#### Task to complete
Copy the lines from the one containing "You are a computer-use agent. Viewport: 640px" through the one containing "Action: click(31, 27)", swapping "Device Manager" for "Task Manager" and leaving everything else as it is.

"""

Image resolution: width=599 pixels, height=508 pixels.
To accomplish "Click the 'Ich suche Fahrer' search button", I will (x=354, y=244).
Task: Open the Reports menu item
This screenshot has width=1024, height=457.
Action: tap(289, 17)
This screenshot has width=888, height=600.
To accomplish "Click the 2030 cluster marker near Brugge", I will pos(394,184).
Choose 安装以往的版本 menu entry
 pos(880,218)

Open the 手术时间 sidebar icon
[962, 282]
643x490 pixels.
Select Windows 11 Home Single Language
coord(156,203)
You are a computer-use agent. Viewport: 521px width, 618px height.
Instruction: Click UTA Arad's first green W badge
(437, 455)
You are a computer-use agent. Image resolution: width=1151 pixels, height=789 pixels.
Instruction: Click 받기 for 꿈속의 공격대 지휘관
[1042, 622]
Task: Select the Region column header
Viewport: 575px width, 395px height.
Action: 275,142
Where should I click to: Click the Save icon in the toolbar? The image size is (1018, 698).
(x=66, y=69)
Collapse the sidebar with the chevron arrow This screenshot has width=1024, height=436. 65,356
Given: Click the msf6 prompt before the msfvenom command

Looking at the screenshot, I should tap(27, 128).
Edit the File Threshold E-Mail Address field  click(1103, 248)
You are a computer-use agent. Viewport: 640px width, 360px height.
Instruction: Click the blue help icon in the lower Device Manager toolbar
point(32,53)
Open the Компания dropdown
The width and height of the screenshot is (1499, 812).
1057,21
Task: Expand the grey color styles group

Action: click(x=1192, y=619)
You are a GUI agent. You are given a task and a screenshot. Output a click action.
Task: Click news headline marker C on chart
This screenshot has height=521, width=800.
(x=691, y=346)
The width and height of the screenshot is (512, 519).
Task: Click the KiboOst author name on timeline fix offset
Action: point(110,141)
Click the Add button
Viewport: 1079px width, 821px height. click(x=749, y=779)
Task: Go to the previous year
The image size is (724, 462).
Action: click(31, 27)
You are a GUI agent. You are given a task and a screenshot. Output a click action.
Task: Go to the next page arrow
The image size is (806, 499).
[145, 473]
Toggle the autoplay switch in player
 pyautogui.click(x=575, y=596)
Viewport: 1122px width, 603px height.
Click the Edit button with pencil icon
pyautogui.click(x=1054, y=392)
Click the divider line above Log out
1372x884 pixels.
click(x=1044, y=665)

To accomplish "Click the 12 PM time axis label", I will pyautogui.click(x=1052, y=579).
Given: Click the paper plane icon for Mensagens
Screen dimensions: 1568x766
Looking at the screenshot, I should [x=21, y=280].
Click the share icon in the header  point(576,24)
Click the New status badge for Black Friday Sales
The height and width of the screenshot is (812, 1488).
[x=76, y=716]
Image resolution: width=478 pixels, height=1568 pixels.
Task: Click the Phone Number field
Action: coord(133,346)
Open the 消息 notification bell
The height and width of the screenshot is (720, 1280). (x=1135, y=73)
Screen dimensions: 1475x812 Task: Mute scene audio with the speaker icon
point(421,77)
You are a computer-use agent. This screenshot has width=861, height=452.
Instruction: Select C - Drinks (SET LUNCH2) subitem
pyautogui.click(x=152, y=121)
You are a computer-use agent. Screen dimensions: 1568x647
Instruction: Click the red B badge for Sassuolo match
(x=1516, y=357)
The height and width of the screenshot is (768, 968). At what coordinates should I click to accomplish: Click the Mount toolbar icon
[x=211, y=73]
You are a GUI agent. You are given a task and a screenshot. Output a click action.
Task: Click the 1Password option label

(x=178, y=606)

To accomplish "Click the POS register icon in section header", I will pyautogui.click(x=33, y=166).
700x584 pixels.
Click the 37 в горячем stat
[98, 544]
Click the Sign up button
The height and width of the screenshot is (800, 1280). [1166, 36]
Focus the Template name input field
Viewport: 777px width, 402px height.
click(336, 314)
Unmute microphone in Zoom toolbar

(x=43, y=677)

"""

#### The completed task
You are a computer-use agent. Viewport: 640px width, 360px height.
Instruction: Click the blue help icon in the lower Task Manager toolbar
point(32,53)
Open the Компания dropdown
The width and height of the screenshot is (1499, 812).
1057,21
Task: Expand the grey color styles group

Action: click(x=1192, y=619)
You are a GUI agent. You are given a task and a screenshot. Output a click action.
Task: Click news headline marker C on chart
This screenshot has height=521, width=800.
(x=691, y=346)
The width and height of the screenshot is (512, 519).
Task: Click the KiboOst author name on timeline fix offset
Action: point(110,141)
Click the Add button
Viewport: 1079px width, 821px height. click(x=749, y=779)
Task: Go to the previous year
The image size is (724, 462).
Action: click(31, 27)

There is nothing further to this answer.